CINCINNATI (AP) -Carson Palmer is sorry.
Sorry that he blew up at receiver Chad Johnson for running the wrong route. Sorry that he's lost his cool during the Cincinnati Bengals' awful start. Sorry that his easygoing temperament has failed him on the field.
Not that anyone blames him.
The Pro Bowl MVP has vented his anger in the last two games, something quite out of character for the laid-back quarterback from California. A 1-4 start will do that.
``I think everybody's a little bit on edge around here,'' Palmer said. ``We have boards in the offensive and defensive rooms, and every time you look up at them and see our production and our record there, you're just naturally on edge because you have such high expectations.
``I have lost my cool a couple of times, and I apologize for that. I'll try to contain myself and be calm.''
Usually, Palmer is the club's voice of reason during tough times. When things go bad, he acknowledges the problems and accepts a bigger share of the blame than necessary. When teammates squabble, he tries to restore the peace.
Two notable exceptions have drawn attention and prompted those apologies.
During a 34-13 loss to New England, Johnson ran the wrong route near the goal line late in the first half, when the Bengals had a chance to keep the game close. After Palmer's throw was intercepted because Johnson wasn't where he should have been, the quarterback berated him on the field.
Johnson gave it back on the sideline, and was still jawing at the quarterback as they left the field for halftime.
Palmer was visibly angry again Sunday when his last throw was intercepted during a 27-20 loss at Kansas City. Palmer tried to get the ball to Johnson in a crowd, but the receiver slowed at the end of the route, setting up the interception.
``New England - that was on me,'' Johnson said this week. ``It's all on me. You can't blame him. He's the Golden Boy.''
That's Johnson's nickname for the 2002 Heisman Trophy winner, one that's more good-natured than it sounds. What bothers Johnson, though, is that their outbursts are taken different ways these days.
When Palmer gets angry, it's a surprise. When Johnson vents, it's something else.
``As soon as I do show emotion, everybody's first word is 'selfish,''' Johnson said. ``You all know Chad better than that. You've been around me long enough to know that I'm about winning and that's it. One-and-four, if that's not enough to be frustrated about, then I don't know what is.''
There's more to it, of course.
Johnson draws attention to himself with his touchdown celebrations, his brash statements and his trash talking to opponents on the field.

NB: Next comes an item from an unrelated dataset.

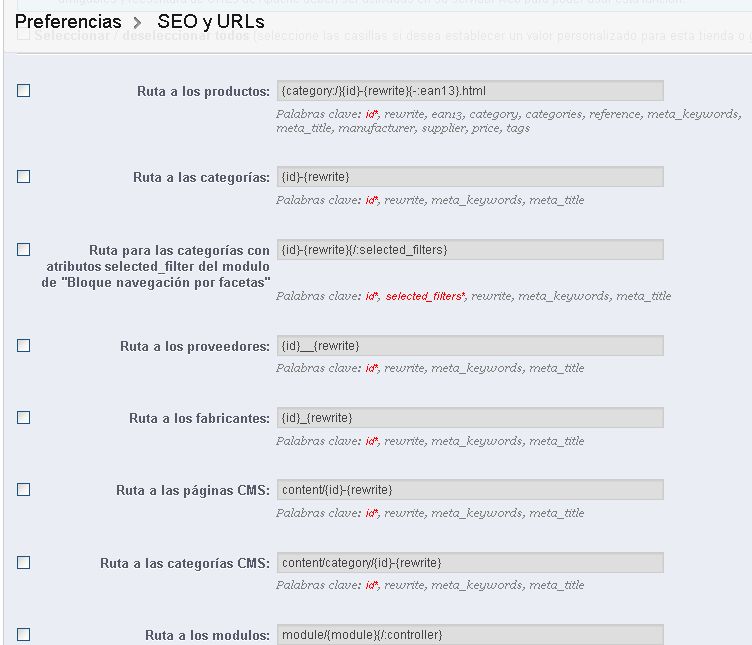This screenshot has width=752, height=645.
Task: Click the SEO y URLs breadcrumb title
Action: (211, 21)
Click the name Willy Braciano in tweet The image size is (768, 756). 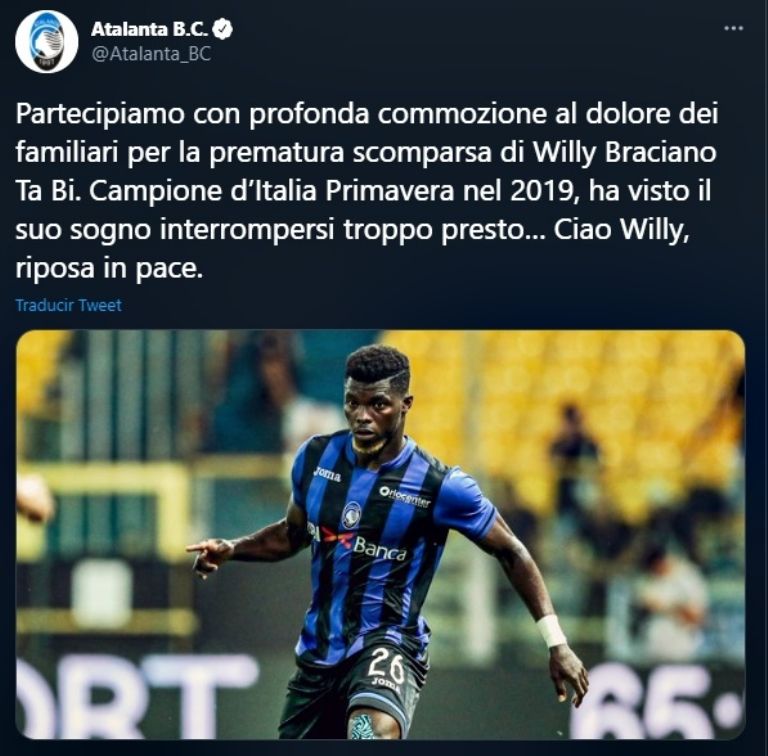tap(624, 152)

Sometimes, he'll be talking to an opposing player while his teammates are gathered on the field during a timeout.
When coach Marvin Lewis lashed out at his players for being ``selfish'' following the loss to New England, everyone thought about Johnson even though the coach didn't single anyone out. Johnson thinks there's a double standard among fans and the media because no one has called Palmer selfish for showing emotion.
``He's just like me,'' Johnson said. ``What if he throws a bad ball, and I do the same thing? I get in trouble, right? Isn't that right? There it is, I'm telling you. I hate that.''
Half of the equation should change. Palmer plans to leave the venting to the head coach.
``He's the one that if he's upset with an individual player or an individual referee that I've lost my cool on, I need to turn that over to him and try to stay calm and remain positive,'' Palmer said.
Palmer will be more selective in showing his displeasure from now on.
``I apologize for what I did in certain situations when there's cameras around and when there's people around, because that doesn't need to be seen,'' he said.